» **WHAT IS EXPECTED**:
Take from the records below each line that holds "Vietlott".

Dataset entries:
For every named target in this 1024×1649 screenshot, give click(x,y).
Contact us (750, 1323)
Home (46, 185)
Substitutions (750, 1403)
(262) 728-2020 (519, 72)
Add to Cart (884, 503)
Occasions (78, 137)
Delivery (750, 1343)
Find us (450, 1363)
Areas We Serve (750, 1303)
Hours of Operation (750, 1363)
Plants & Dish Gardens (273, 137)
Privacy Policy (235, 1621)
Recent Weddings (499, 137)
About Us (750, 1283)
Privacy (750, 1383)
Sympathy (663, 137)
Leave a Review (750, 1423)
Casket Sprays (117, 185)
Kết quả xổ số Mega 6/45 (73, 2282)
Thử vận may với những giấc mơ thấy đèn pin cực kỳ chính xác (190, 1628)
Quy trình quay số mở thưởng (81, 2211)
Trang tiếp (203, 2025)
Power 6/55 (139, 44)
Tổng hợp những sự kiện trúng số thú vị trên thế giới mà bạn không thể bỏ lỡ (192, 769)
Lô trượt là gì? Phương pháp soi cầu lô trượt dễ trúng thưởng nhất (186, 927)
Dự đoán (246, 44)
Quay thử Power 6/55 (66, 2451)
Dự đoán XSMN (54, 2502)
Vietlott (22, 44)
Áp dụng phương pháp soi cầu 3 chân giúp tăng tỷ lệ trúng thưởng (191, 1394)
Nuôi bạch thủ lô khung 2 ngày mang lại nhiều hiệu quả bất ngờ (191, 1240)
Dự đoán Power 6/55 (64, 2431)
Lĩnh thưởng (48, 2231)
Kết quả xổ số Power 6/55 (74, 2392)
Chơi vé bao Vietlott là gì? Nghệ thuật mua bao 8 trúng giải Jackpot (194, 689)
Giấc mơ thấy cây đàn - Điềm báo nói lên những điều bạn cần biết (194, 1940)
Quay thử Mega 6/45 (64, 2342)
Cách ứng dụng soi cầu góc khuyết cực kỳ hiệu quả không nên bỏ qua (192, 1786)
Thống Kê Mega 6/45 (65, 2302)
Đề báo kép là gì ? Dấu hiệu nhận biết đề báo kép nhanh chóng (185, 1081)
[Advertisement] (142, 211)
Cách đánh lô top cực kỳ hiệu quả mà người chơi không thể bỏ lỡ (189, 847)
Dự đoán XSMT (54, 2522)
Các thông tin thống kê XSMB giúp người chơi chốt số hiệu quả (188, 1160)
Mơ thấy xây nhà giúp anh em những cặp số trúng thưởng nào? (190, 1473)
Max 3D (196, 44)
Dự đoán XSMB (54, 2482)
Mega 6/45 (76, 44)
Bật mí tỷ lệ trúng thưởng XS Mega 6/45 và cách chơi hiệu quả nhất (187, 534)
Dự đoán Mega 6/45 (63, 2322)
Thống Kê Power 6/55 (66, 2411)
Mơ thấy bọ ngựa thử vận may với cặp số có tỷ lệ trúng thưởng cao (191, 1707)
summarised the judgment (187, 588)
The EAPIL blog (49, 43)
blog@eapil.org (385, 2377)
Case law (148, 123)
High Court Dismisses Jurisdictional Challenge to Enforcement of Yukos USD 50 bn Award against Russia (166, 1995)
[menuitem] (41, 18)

» **ANSWER BOX**:
Vietlott (22, 44)
Chơi vé bao Vietlott là gì? Nghệ thuật mua bao 8 trúng giải Jackpot (194, 689)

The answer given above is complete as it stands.